This posture also helps push offstage the reporting that identifies the funders, the pipeline, and the plan—Lisa Graves’s Without Precedent and David Daley’s Antidemocratic, among others. That displacement keeps the camera fixed on the shadows—the justices’ theatrics, their absurd arguments, their “bad vibes”—and away from the shadowcasters: the interests whose power the Court exists to protect.
And remember: the legal commentators, former prosecutors, and scholars with the biggest platforms are not ignorant of that reporting—they are choosing to ignore it. They keep churning out “expert” analysis that airbrushes out everything we know about the Federalist Society’s decades-long project. The major news outlets covering the Court do the same.
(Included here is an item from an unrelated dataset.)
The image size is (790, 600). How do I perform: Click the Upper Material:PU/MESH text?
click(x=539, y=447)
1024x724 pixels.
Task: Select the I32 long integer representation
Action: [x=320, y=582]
The unspoken rule is that since justices are presumed to be guided only by texts, doctrines, and interpretive theories, any suggestion that they are moved by the interests of their patrons—or by the elite social world they inhabit—is treated as taboo. It’s the etiquette of judicial mysticism: talk about law, never about power.17
Even those who are avowedly partisan have internalized the legal establishment’s manners. Consider this Substack title in my inbox over the weekend about Callais: “Is the Supreme Court About to Hand the House to the Republicans?” The title and post make clear that such a result would be disastrous for Democrats and for democracy—but they frame it as if the Roberts Court’s impending demolition of the Voting Rights Act were a natural disaster, not a political act. The Court’s work is treated like a Category 4 hurricane: something to track, to brace for, to survive—not to resist. And this is from a Substack whose mission is to make sense of the moment and advise Democrats how to talk about it.
The Limits of Tyrants
James Baldwin famously said, “Not everything that is faced can be changed, but nothing can be changed until it is faced.” If/when the Roberts Court kills the Voting Rights Act in Callais, it won’t be due to poor legal reasoning, Roberts’s principled opposition to considerations of race, nor even the advancement of the Republican cause. It will be due to the institutional mobilization of white Christian nationalism—the movement that has never relinquished its conviction that “real Americans” can only look like them. It is not a theory of law but a campaign of restoration, enforced through robes instead of rifles. So as you look to those who claim to guide you through this state of exception, ask yourself: are they preparing you to confront what must be changed—or training you to accept it?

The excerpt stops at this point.